== Records to use ==

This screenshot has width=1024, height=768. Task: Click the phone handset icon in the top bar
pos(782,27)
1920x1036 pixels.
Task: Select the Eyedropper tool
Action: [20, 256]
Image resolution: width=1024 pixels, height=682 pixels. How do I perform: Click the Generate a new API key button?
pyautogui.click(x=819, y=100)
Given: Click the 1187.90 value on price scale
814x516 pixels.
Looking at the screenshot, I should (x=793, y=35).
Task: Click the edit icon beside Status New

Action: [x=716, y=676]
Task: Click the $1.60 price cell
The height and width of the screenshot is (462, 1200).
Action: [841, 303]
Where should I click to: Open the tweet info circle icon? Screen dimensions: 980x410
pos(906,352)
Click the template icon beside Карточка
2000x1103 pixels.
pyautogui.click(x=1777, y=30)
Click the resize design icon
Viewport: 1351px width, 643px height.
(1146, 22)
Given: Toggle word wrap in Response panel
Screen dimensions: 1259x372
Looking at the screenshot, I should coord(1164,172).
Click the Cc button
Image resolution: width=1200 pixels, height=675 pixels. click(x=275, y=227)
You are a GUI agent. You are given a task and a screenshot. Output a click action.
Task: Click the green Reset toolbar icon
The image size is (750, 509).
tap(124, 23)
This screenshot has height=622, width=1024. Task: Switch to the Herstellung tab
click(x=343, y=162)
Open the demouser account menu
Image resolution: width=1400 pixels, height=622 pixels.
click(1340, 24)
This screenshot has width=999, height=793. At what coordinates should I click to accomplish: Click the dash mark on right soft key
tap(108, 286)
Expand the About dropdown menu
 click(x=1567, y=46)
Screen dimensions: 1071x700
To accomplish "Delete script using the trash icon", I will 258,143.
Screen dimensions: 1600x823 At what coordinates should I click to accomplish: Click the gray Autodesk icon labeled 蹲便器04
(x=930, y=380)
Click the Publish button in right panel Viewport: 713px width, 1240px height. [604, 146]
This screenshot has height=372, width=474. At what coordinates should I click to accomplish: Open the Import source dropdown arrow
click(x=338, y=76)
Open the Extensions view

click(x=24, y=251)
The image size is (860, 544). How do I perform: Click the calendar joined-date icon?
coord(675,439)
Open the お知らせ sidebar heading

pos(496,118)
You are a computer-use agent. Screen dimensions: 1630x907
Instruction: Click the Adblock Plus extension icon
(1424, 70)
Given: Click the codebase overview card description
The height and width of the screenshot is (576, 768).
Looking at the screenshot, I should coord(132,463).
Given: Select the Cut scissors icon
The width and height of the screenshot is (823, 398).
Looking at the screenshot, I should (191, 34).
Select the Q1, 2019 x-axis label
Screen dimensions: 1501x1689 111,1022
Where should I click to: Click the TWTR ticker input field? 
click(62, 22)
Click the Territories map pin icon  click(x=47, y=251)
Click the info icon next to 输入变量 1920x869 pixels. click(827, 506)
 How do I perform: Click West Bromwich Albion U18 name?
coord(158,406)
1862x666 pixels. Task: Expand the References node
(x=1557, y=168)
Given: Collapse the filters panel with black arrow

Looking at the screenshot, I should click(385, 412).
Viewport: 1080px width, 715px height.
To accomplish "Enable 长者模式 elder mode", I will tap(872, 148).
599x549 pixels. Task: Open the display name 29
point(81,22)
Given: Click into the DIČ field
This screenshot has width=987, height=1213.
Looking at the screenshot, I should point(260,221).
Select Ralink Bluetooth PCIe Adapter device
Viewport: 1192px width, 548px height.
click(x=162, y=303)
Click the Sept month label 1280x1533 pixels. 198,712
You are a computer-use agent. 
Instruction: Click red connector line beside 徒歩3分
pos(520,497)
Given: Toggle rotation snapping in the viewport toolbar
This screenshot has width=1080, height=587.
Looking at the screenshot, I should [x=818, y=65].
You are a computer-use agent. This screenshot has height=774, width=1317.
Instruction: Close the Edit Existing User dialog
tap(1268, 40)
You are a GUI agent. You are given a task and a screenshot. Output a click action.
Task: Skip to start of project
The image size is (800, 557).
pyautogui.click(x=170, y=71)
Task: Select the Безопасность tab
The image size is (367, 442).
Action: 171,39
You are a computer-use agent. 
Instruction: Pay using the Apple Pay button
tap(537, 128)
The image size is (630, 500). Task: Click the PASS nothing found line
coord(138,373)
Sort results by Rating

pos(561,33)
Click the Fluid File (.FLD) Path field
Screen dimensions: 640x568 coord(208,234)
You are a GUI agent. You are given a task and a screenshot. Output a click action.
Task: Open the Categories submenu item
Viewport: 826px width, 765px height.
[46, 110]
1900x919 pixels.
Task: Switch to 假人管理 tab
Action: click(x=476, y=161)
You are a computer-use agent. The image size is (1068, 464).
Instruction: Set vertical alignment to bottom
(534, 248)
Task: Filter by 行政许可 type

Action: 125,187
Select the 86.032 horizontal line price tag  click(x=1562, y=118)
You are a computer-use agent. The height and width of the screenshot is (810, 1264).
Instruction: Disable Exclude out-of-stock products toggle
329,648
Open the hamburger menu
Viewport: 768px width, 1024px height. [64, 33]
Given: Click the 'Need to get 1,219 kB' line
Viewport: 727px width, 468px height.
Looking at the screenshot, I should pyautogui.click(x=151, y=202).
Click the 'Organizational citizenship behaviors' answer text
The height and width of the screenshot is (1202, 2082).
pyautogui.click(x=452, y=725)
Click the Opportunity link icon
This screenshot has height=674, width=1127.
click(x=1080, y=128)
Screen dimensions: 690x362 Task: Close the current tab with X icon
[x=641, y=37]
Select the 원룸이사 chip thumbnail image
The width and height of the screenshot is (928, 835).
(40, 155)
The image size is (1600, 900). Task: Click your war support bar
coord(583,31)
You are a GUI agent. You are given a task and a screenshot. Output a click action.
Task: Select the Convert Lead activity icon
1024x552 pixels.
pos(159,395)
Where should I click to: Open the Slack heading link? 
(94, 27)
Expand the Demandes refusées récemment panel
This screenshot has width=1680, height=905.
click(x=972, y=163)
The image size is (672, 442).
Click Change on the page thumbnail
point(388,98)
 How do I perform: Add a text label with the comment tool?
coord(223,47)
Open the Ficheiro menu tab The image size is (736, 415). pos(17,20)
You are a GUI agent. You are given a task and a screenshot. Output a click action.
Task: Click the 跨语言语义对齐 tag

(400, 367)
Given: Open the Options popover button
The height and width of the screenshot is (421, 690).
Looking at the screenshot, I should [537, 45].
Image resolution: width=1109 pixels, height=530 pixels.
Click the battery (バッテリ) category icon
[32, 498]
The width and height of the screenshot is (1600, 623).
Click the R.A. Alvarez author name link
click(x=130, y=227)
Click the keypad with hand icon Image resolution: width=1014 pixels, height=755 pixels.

===

Give the records above again, word for word.

This screenshot has width=1024, height=768. Task: Click the phone handset icon in the top bar
pos(782,27)
1920x1036 pixels.
Task: Select the Eyedropper tool
Action: [20, 256]
Image resolution: width=1024 pixels, height=682 pixels. How do I perform: Click the Generate a new API key button?
pyautogui.click(x=819, y=100)
Given: Click the 1187.90 value on price scale
814x516 pixels.
Looking at the screenshot, I should (x=793, y=35).
Task: Click the edit icon beside Status New

Action: [x=716, y=676]
Task: Click the $1.60 price cell
The height and width of the screenshot is (462, 1200).
Action: [841, 303]
Where should I click to: Open the tweet info circle icon? Screen dimensions: 980x410
pos(906,352)
Click the template icon beside Карточка
2000x1103 pixels.
pyautogui.click(x=1777, y=30)
Click the resize design icon
Viewport: 1351px width, 643px height.
(1146, 22)
Given: Toggle word wrap in Response panel
Screen dimensions: 1259x372
Looking at the screenshot, I should coord(1164,172).
Click the Cc button
Image resolution: width=1200 pixels, height=675 pixels. click(x=275, y=227)
You are a GUI agent. You are given a task and a screenshot. Output a click action.
Task: Click the green Reset toolbar icon
The image size is (750, 509).
tap(124, 23)
This screenshot has height=622, width=1024. Task: Switch to the Herstellung tab
click(x=343, y=162)
Open the demouser account menu
Image resolution: width=1400 pixels, height=622 pixels.
click(1340, 24)
This screenshot has width=999, height=793. At what coordinates should I click to accomplish: Click the dash mark on right soft key
tap(108, 286)
Expand the About dropdown menu
 click(x=1567, y=46)
Screen dimensions: 1071x700
To accomplish "Delete script using the trash icon", I will 258,143.
Screen dimensions: 1600x823 At what coordinates should I click to accomplish: Click the gray Autodesk icon labeled 蹲便器04
(x=930, y=380)
Click the Publish button in right panel Viewport: 713px width, 1240px height. [604, 146]
This screenshot has height=372, width=474. At what coordinates should I click to accomplish: Open the Import source dropdown arrow
click(x=338, y=76)
Open the Extensions view

click(x=24, y=251)
The image size is (860, 544). How do I perform: Click the calendar joined-date icon?
coord(675,439)
Open the お知らせ sidebar heading

pos(496,118)
You are a computer-use agent. Screen dimensions: 1630x907
Instruction: Click the Adblock Plus extension icon
(1424, 70)
Given: Click the codebase overview card description
The height and width of the screenshot is (576, 768).
Looking at the screenshot, I should coord(132,463).
Given: Select the Cut scissors icon
The width and height of the screenshot is (823, 398).
Looking at the screenshot, I should (191, 34).
Select the Q1, 2019 x-axis label
Screen dimensions: 1501x1689 111,1022
Where should I click to: Click the TWTR ticker input field? 
click(62, 22)
Click the Territories map pin icon  click(x=47, y=251)
Click the info icon next to 输入变量 1920x869 pixels. click(827, 506)
 How do I perform: Click West Bromwich Albion U18 name?
coord(158,406)
1862x666 pixels. Task: Expand the References node
(x=1557, y=168)
Given: Collapse the filters panel with black arrow

Looking at the screenshot, I should click(385, 412).
Viewport: 1080px width, 715px height.
To accomplish "Enable 长者模式 elder mode", I will tap(872, 148).
599x549 pixels. Task: Open the display name 29
point(81,22)
Given: Click into the DIČ field
This screenshot has width=987, height=1213.
Looking at the screenshot, I should point(260,221).
Select Ralink Bluetooth PCIe Adapter device
Viewport: 1192px width, 548px height.
click(x=162, y=303)
Click the Sept month label 1280x1533 pixels. 198,712
You are a computer-use agent. 
Instruction: Click red connector line beside 徒歩3分
pos(520,497)
Given: Toggle rotation snapping in the viewport toolbar
This screenshot has width=1080, height=587.
Looking at the screenshot, I should [x=818, y=65].
You are a computer-use agent. This screenshot has height=774, width=1317.
Instruction: Close the Edit Existing User dialog
tap(1268, 40)
You are a GUI agent. You are given a task and a screenshot. Output a click action.
Task: Skip to start of project
The image size is (800, 557).
pyautogui.click(x=170, y=71)
Task: Select the Безопасность tab
The image size is (367, 442).
Action: 171,39
You are a computer-use agent. 
Instruction: Pay using the Apple Pay button
tap(537, 128)
The image size is (630, 500). Task: Click the PASS nothing found line
coord(138,373)
Sort results by Rating

pos(561,33)
Click the Fluid File (.FLD) Path field
Screen dimensions: 640x568 coord(208,234)
You are a GUI agent. You are given a task and a screenshot. Output a click action.
Task: Open the Categories submenu item
Viewport: 826px width, 765px height.
[46, 110]
1900x919 pixels.
Task: Switch to 假人管理 tab
Action: click(x=476, y=161)
You are a computer-use agent. The image size is (1068, 464).
Instruction: Set vertical alignment to bottom
(534, 248)
Task: Filter by 行政许可 type

Action: 125,187
Select the 86.032 horizontal line price tag  click(x=1562, y=118)
You are a computer-use agent. The height and width of the screenshot is (810, 1264).
Instruction: Disable Exclude out-of-stock products toggle
329,648
Open the hamburger menu
Viewport: 768px width, 1024px height. [64, 33]
Given: Click the 'Need to get 1,219 kB' line
Viewport: 727px width, 468px height.
Looking at the screenshot, I should pyautogui.click(x=151, y=202).
Click the 'Organizational citizenship behaviors' answer text
The height and width of the screenshot is (1202, 2082).
pyautogui.click(x=452, y=725)
Click the Opportunity link icon
This screenshot has height=674, width=1127.
click(x=1080, y=128)
Screen dimensions: 690x362 Task: Close the current tab with X icon
[x=641, y=37]
Select the 원룸이사 chip thumbnail image
The width and height of the screenshot is (928, 835).
(40, 155)
The image size is (1600, 900). Task: Click your war support bar
coord(583,31)
You are a GUI agent. You are given a task and a screenshot. Output a click action.
Task: Select the Convert Lead activity icon
1024x552 pixels.
pos(159,395)
Where should I click to: Open the Slack heading link? 
(94, 27)
Expand the Demandes refusées récemment panel
This screenshot has width=1680, height=905.
click(x=972, y=163)
The image size is (672, 442).
Click Change on the page thumbnail
point(388,98)
 How do I perform: Add a text label with the comment tool?
coord(223,47)
Open the Ficheiro menu tab The image size is (736, 415). pos(17,20)
You are a GUI agent. You are given a task and a screenshot. Output a click action.
Task: Click the 跨语言语义对齐 tag

(400, 367)
Given: Open the Options popover button
The height and width of the screenshot is (421, 690).
Looking at the screenshot, I should [537, 45].
Image resolution: width=1109 pixels, height=530 pixels.
Click the battery (バッテリ) category icon
[32, 498]
The width and height of the screenshot is (1600, 623).
Click the R.A. Alvarez author name link
click(x=130, y=227)
Click the keypad with hand icon Image resolution: width=1014 pixels, height=755 pixels.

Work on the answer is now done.